Sonia, 18, and Ved Pal, 23,

January, 2011

NEW DELHI // A powerful village council in the northern state of Haryana has issued death warrants against a young couple who eloped this month.

The khap panchayat (caste council) in the village of Banawala in Jind district, about 220km from New Delhi, ruled Sonia and Ved Pal were “siblings” as they were both part of the same clan, which can include many families, and they had violated local customs that forbade them getting into an intimate relationship.

Fearing for their lives, Sonia, 18, and Ved Pal, 23, went into hiding this month. Their full names were not disclosed.

Villagers are looking for the couple and the council has ordered police to arrest the pair, who are not related, and hand them over.

“They must be hunted down and killed for dishonouring their families, their two villages and the entire community of Jats,” the elders, including the couple’s family members, decided at an emergency meeting of the council last week. The meeting was held with the Akhil Bharatiya Adarsh Jat Mahasabha (ABAJM), an umbrella organisation of Jat’s caste from all over India.

Paaramjit Banwala, the ABAJM leader who convened the emergency meeting, said: “The villagers will never tolerate any dishonour or violation of caste traditions.”

The village council is convinced the couple eloped as they were aware their families would never agree to their marriage.

“If young people live in our society they will have to adhere to and follow our age-old customs. Such relationships are unacceptable at any cost. Jat honour is supreme and must be preserved at any cost,” Mr Banwala was quoted as saying in local media.

The families of the missing couple first reported the matter to the local police but later decided to approach the khap panchayat. The villagers and both the families felt the police would only move in to protect the young girl and her lover.

The head of the village council, Satpal, who did not want his full name disclosed, said: “It was a brother and sister kind of relationship and they should not have married. It is condemnable and we will not leave them the way they want to be. Their marriage is null and void. We will track them and the [council’s] decision would be the final one.”

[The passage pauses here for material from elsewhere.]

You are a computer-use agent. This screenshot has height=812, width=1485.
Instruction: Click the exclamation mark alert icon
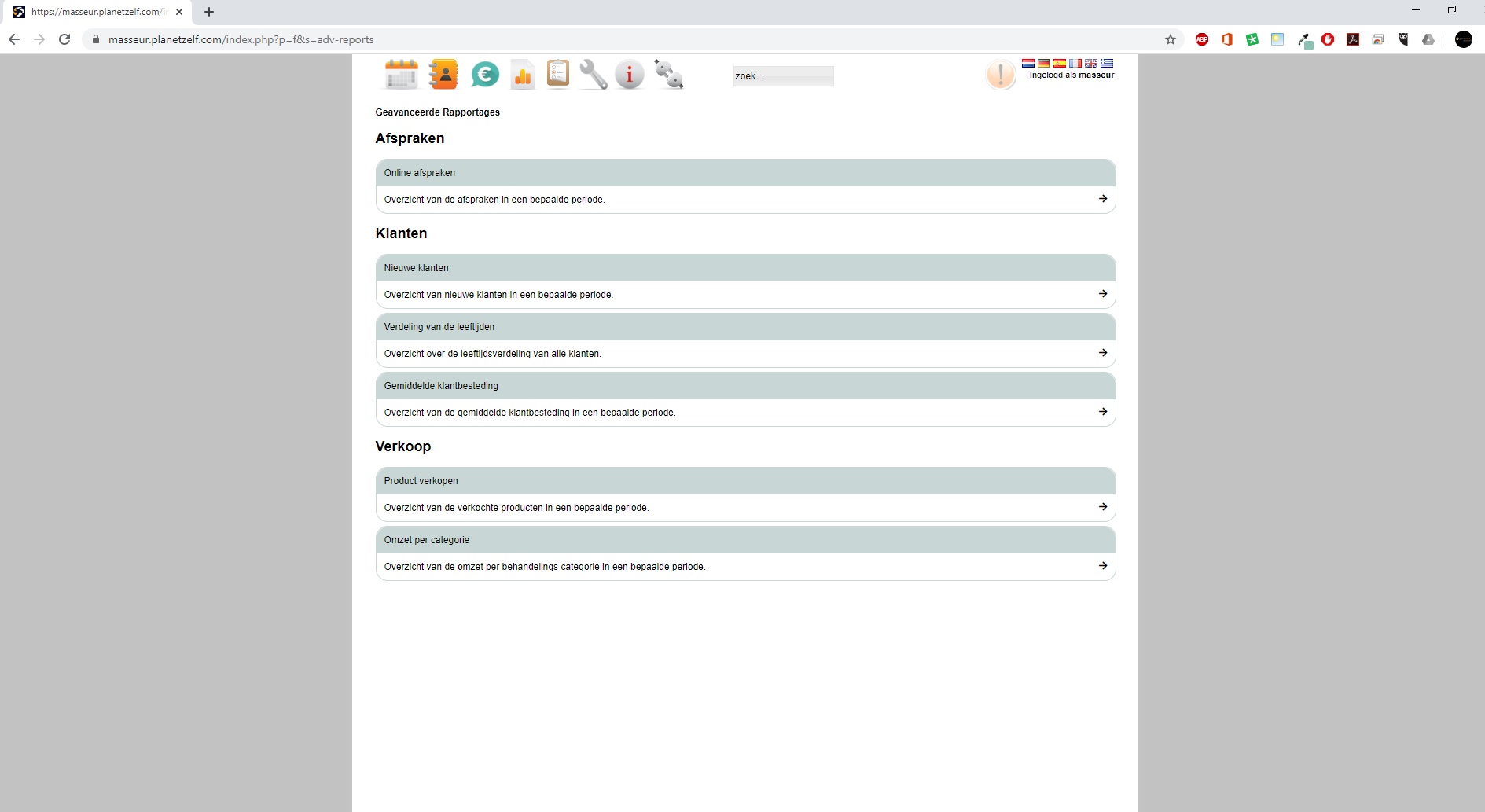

The district administration has warned the villagers of legal action if an offence is committed in apprehending the couple. Police have increased their efforts to find the pair to ensure their safety.

“We will track them down but at the same time no one will be allowed to take law into their own hands. We will protect the couple at any cost,” said Satish Balan, a senior police officer in Jind.

Last year, a couple were killed by family members and villagers in Ballia village, Haryana. Sunita Devi, 21, who was pregnant, and her husband, Jasbir Singh, 22, were beaten and strangled in their house. Their bodies were left outside Sunita’s father’s house as part of an effort to restore the family’s honour.

The Indian Supreme court last year called honour killings “barbaric” and ordered police across the country to clamp down on violence against men and women who enter inter-clan or inter-religious marriages.

Jats make up about 25 per cent of the population in Haryana. The relatively prosperous state is one of India’s most conservative when it comes to marriage and the role of women in the society. Deeply patriarchal, caste purity is paramount and most marriages are arranged.

The khap panchayat in Haryana is powerful can issue death warrants for committing certain acts, though the sentences are not legally binding.

Majid Menon, criminal lawyer from Mumbai, said: “Police should ensure the safety of the couple as their act is not against the law of the land. They can approach to the court of law for safety. This is simply a case of moral conviction by the society and is illegal and unconstitutional.”

Several incidents of honour killings have been reported from around the country, including Uttar Pradesh, Rajasthan and Punjab. Atrocities are carried out under the guise of saving the honour of the community, caste or family.

Acts of violence include public lynchings, murder, public beatings, humiliation, blackening of the face, forced incarceration, social boycotts and being fined.

Most rulings and murders are never reported, said C P Bhambri, a social scientist and former head of the sociology department at ­Jawaharlal Nehru University in New Delhi. “These are age-old traditions which still continue. These are states within states. Boys and girls from same villages are treated as siblings in these societies. So to them, it is incest.”

He said there was a lack of political will to move against honour killings as leaders fear they might lose the vote of dominant castes like Jats.

“Politicians, police and the ­administration are also a part of the same system and it is very difficult to see couples like Sonia and Ved Pal escape the medieval barbarism,” said Mr Bhambri.